Un film qui laisse pantois
Armé d'un temps libre estival se faisant rare, l'envie tend vers un (re)visionnage de vieux films classiques, la plupart encensés par la critique. Avant d'entamer "L'aurore" & "M le Maudit", je profite du milieu de la nuit pour regarder "Freaks".
Ce n'est pas un film qui laisse indifférent. Sa photographie, pour l'époque, est magnifique ; les acteurs sont excellents & leurs expressions sont d'un réalisme tangible ; la mise en scène est soignée, & certains moments sont effrayants de par leur psychédélisme & l'effroi qu'ils parviennent à dégager ; le scénario est certes simpliste mais là n'est pas le point le plus important, puisqu'il est maîtrisé & captivant pour n'importe quel public.
Toutefois ce qui me dérange, c'est le côté malsain entourant l'oeuvre : engager des "monstres de foire" pour interpréter des "monstres de foire dénigrés & montrés à l'affiche", c'est quelque peu décalé. Voir toutes ces créatures se balader sur l'écran, sachant d'avance qu'elles sont ainsi dans la réalité, c'est quelque peu perturbant. De plus Browning insiste sans hésitation sur l'hypnotisme procuré par des acteurs intrigants : alors que la musique lancinante & répétitive du cirque bassine la plupart de la trame d'introduction, avant de laisser place à un silence pesant, alimenté par des plans rapprochés sur les visages naturels des acteurs : leurs handicaps sont tellement signifiants qu'on ne perçoit pas une once d'artifice dans leur jeu. On ne sait pas si ce dernier cherche à susciter pitié, admiration ou neutralité. Le rire de Schlitzie attendrit, puis on remarque l'horrible forme de son crâne & on a du mal à séparer la fiction de la réalité. Puis plus l'histoire suit son cours, plus on se met à haïr ceux qui les rejettent, même si aucun de ces monstres n'a de visage incitant une quelconque compassion. Toujours est-il que l'on se doit de reconnaître un certain talent, qu'il soit voulu ou spontané.
Là où je ne sais pas vraiment me situer, c'est par rapport au placement de l'éthique dans ce film : peut-on vraiment reprocher à l'auteur d'avoir montré ces "monstres" en tant que tels, ou doit-on l'acclamer d'avoir su défendre des règles égalitaires & tolérantes en ayant cependant exclu toute question morale dans la réalisation même de l'oeuvre ? Qu'importe. Si je ne devais retenir qu'un point phare dans "Freaks", c'est l'atmosphère découpée entre l'hideur des personnages, handicapés ou non, & le scénario très classique ; ce dernier prend des allures surréalistes lors de certaines scènes telles que l'attaque fangeuse au couteau ou encore le repas de noces.

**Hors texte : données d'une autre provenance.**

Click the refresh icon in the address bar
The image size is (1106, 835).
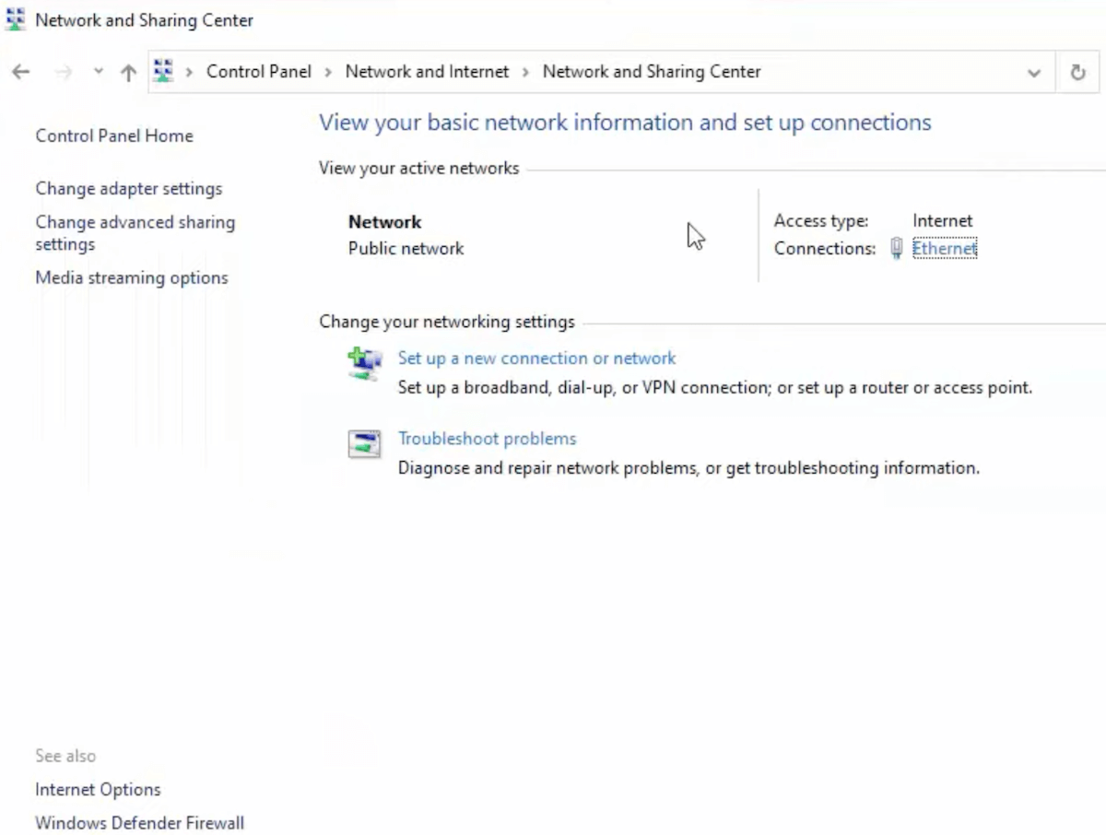(x=1077, y=71)
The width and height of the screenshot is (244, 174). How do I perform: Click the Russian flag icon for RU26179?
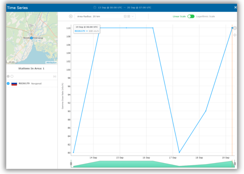[x=14, y=83]

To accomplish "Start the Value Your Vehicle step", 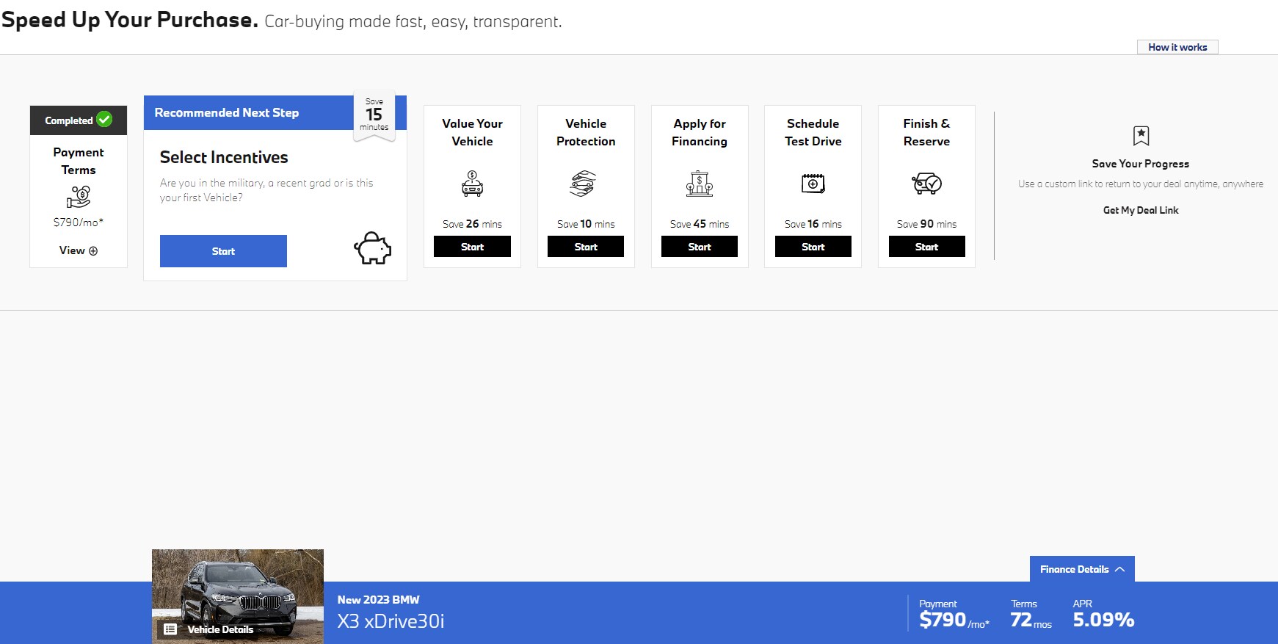I will click(x=472, y=247).
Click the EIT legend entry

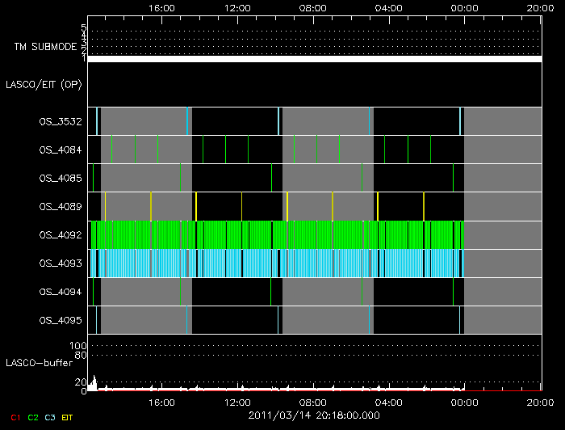tap(68, 416)
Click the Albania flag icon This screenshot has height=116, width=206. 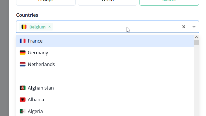click(x=23, y=100)
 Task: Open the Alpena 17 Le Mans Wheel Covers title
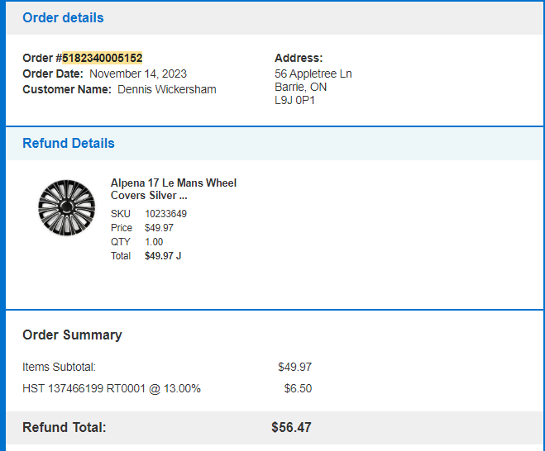click(174, 189)
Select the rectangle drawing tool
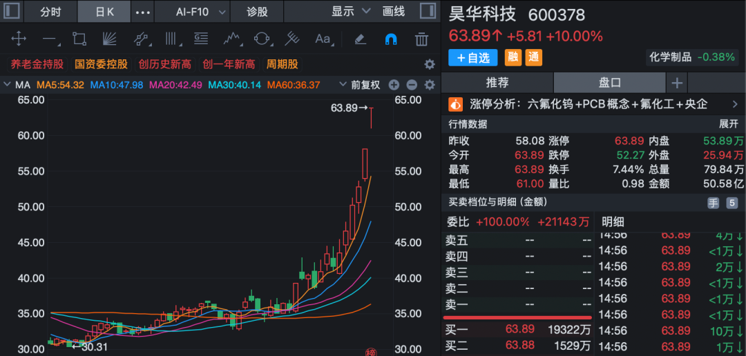The width and height of the screenshot is (746, 356). coord(79,39)
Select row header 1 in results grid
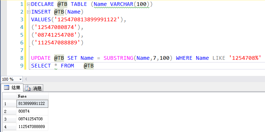Viewport: 265px width, 132px height. 10,104
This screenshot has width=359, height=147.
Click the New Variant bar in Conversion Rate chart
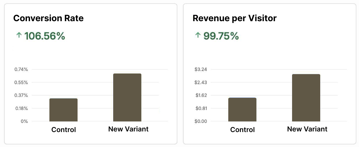[127, 97]
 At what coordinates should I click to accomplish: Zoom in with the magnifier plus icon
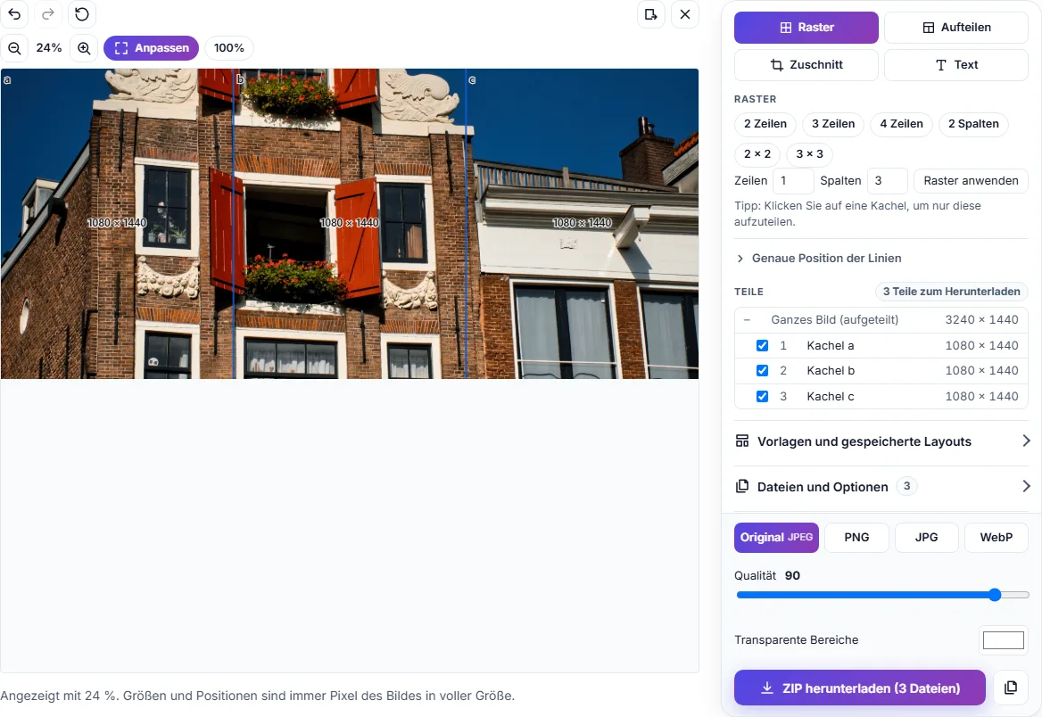84,48
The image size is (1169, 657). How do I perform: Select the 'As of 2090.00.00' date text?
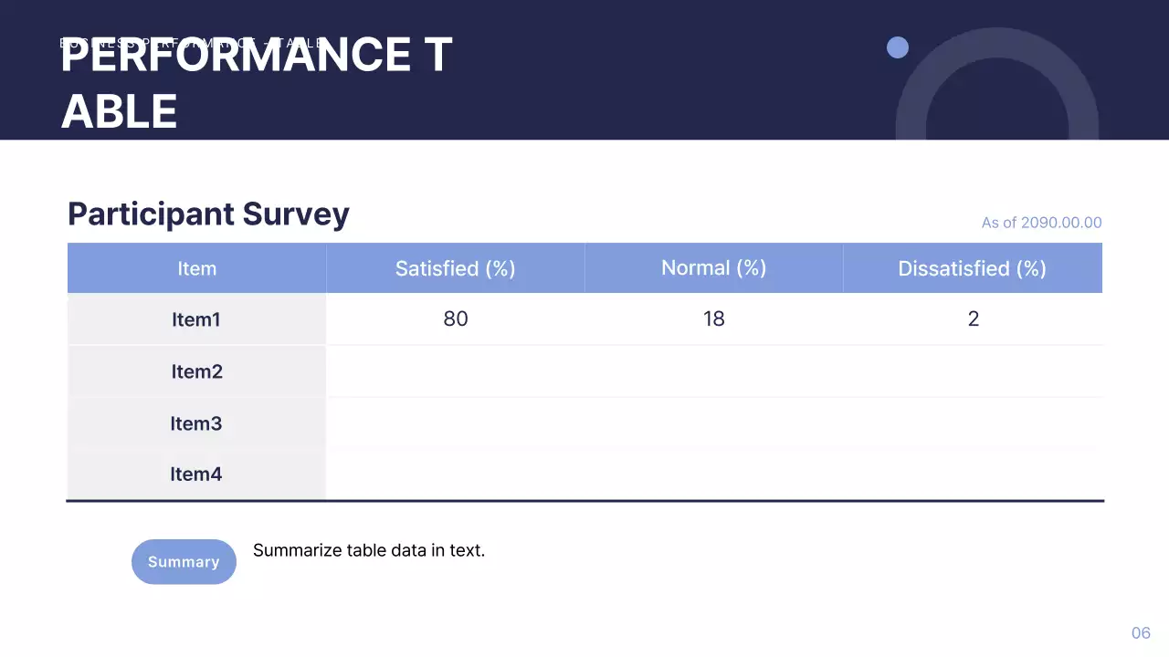pyautogui.click(x=1041, y=223)
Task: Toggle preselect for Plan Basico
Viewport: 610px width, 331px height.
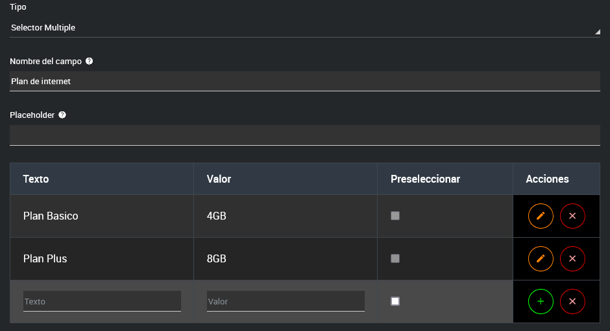Action: pos(395,216)

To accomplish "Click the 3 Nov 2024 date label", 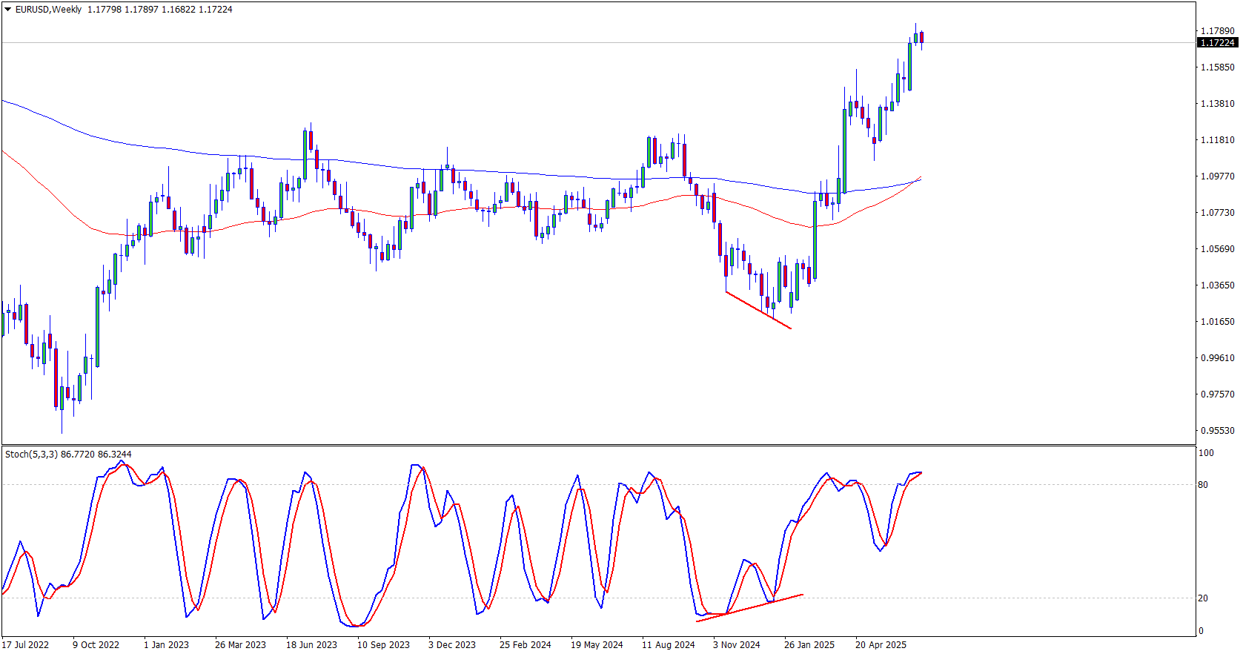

Le film ne m'a pas totalement convaincu, car il représente plus une idéologie & une remise en cause qu'une réelle envie cinématographique : même si l'ensemble est soigné, on perçoit aisément que le réalisateur n'a pas eu le désir extrême de s'attarder sur une histoire trop lourdingue mettant sur le devant de la scène le rejet desdits "monstres" ; afin d'estomper l'impact visuel, il s'est servi d'une trame captivante & délaissant intentionnellement une thématique qui dérange.